Would you print all of the records below exactly, without skipping any?

(Collected data entries)
----
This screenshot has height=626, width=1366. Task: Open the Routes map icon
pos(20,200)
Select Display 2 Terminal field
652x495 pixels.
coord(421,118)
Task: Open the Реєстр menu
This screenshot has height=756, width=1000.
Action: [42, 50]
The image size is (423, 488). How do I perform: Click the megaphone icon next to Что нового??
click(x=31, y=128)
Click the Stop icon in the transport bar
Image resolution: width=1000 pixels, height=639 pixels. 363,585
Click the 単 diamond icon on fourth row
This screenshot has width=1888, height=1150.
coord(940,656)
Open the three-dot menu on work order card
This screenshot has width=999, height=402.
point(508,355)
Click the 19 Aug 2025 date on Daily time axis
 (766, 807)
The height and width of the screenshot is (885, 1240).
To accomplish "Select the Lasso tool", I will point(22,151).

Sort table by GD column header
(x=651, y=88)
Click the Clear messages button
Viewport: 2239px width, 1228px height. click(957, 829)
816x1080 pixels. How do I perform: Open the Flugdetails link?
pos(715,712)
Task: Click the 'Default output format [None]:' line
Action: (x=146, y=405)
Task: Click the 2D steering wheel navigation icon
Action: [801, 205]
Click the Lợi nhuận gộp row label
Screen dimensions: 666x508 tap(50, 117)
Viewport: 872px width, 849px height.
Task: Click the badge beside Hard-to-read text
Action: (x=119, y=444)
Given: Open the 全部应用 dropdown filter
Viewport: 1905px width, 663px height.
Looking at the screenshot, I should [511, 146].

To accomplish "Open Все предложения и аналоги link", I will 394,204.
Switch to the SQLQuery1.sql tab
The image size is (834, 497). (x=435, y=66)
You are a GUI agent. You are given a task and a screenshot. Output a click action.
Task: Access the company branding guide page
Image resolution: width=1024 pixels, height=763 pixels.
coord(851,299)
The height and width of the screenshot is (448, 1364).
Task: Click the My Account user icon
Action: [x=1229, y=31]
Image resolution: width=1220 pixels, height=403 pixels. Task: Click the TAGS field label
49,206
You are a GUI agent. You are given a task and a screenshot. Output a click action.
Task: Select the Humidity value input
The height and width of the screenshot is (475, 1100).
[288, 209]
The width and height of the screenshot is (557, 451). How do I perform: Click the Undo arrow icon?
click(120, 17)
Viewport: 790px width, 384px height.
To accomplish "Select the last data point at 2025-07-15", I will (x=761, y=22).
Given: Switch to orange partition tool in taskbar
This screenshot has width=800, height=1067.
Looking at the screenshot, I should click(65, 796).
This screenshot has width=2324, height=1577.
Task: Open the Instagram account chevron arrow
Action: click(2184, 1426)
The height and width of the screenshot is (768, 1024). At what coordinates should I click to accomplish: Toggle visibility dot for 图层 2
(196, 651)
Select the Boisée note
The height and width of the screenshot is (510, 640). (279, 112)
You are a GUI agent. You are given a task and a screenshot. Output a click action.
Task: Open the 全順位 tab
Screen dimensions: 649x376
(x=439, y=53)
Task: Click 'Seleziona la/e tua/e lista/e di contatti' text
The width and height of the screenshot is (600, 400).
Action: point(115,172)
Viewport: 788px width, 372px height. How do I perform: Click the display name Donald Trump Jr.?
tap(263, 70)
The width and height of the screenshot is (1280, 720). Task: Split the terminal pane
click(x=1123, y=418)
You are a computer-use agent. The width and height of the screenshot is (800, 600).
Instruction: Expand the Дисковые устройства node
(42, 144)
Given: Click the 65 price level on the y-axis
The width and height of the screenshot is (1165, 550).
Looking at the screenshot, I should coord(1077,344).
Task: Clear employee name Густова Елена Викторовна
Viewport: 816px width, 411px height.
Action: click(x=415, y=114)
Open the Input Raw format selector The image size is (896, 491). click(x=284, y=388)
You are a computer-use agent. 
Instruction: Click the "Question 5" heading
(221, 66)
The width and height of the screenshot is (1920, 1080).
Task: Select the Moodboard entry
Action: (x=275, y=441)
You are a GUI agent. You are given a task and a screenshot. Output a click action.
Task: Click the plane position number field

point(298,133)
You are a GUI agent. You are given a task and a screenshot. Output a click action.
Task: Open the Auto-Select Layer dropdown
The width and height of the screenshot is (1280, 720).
----
Task solution:
This screenshot has height=626, width=1366. Task: Open the Routes map icon
pos(20,200)
Select Display 2 Terminal field
652x495 pixels.
coord(421,118)
Task: Open the Реєстр menu
This screenshot has height=756, width=1000.
Action: [42, 50]
The image size is (423, 488). How do I perform: Click the megaphone icon next to Что нового??
click(x=31, y=128)
Click the Stop icon in the transport bar
Image resolution: width=1000 pixels, height=639 pixels. 363,585
Click the 単 diamond icon on fourth row
This screenshot has width=1888, height=1150.
coord(940,656)
Open the three-dot menu on work order card
This screenshot has width=999, height=402.
point(508,355)
Click the 19 Aug 2025 date on Daily time axis
 (766, 807)
The height and width of the screenshot is (885, 1240).
To accomplish "Select the Lasso tool", I will point(22,151).

Sort table by GD column header
(x=651, y=88)
Click the Clear messages button
Viewport: 2239px width, 1228px height. click(957, 829)
816x1080 pixels. How do I perform: Open the Flugdetails link?
pos(715,712)
Task: Click the 'Default output format [None]:' line
Action: (x=146, y=405)
Task: Click the 2D steering wheel navigation icon
Action: [801, 205]
Click the Lợi nhuận gộp row label
Screen dimensions: 666x508 tap(50, 117)
Viewport: 872px width, 849px height.
Task: Click the badge beside Hard-to-read text
Action: (x=119, y=444)
Given: Open the 全部应用 dropdown filter
Viewport: 1905px width, 663px height.
Looking at the screenshot, I should [511, 146].

To accomplish "Open Все предложения и аналоги link", I will 394,204.
Switch to the SQLQuery1.sql tab
The image size is (834, 497). (x=435, y=66)
You are a GUI agent. You are given a task and a screenshot. Output a click action.
Task: Access the company branding guide page
Image resolution: width=1024 pixels, height=763 pixels.
coord(851,299)
The height and width of the screenshot is (448, 1364).
Task: Click the My Account user icon
Action: [x=1229, y=31]
Image resolution: width=1220 pixels, height=403 pixels. Task: Click the TAGS field label
49,206
You are a GUI agent. You are given a task and a screenshot. Output a click action.
Task: Select the Humidity value input
The height and width of the screenshot is (475, 1100).
[288, 209]
The width and height of the screenshot is (557, 451). How do I perform: Click the Undo arrow icon?
click(120, 17)
Viewport: 790px width, 384px height.
To accomplish "Select the last data point at 2025-07-15", I will (x=761, y=22).
Given: Switch to orange partition tool in taskbar
This screenshot has width=800, height=1067.
Looking at the screenshot, I should click(65, 796).
This screenshot has width=2324, height=1577.
Task: Open the Instagram account chevron arrow
Action: click(2184, 1426)
The height and width of the screenshot is (768, 1024). At what coordinates should I click to accomplish: Toggle visibility dot for 图层 2
(196, 651)
Select the Boisée note
The height and width of the screenshot is (510, 640). (279, 112)
You are a GUI agent. You are given a task and a screenshot. Output a click action.
Task: Open the 全順位 tab
Screen dimensions: 649x376
(x=439, y=53)
Task: Click 'Seleziona la/e tua/e lista/e di contatti' text
The width and height of the screenshot is (600, 400).
Action: point(115,172)
Viewport: 788px width, 372px height. How do I perform: Click the display name Donald Trump Jr.?
tap(263, 70)
The width and height of the screenshot is (1280, 720). Task: Split the terminal pane
click(x=1123, y=418)
You are a computer-use agent. The width and height of the screenshot is (800, 600).
Instruction: Expand the Дисковые устройства node
(42, 144)
Given: Click the 65 price level on the y-axis
The width and height of the screenshot is (1165, 550).
Looking at the screenshot, I should coord(1077,344).
Task: Clear employee name Густова Елена Викторовна
Viewport: 816px width, 411px height.
Action: click(x=415, y=114)
Open the Input Raw format selector The image size is (896, 491). click(x=284, y=388)
You are a computer-use agent. 
Instruction: Click the "Question 5" heading
(221, 66)
The width and height of the screenshot is (1920, 1080).
Task: Select the Moodboard entry
Action: (x=275, y=441)
You are a GUI agent. You are given a task and a screenshot. Output a click action.
Task: Click the plane position number field

point(298,133)
You are a GUI agent. You are given a task and a screenshot. Output a click action.
Task: Open the Auto-Select Layer dropdown
The width and height of the screenshot is (1280, 720).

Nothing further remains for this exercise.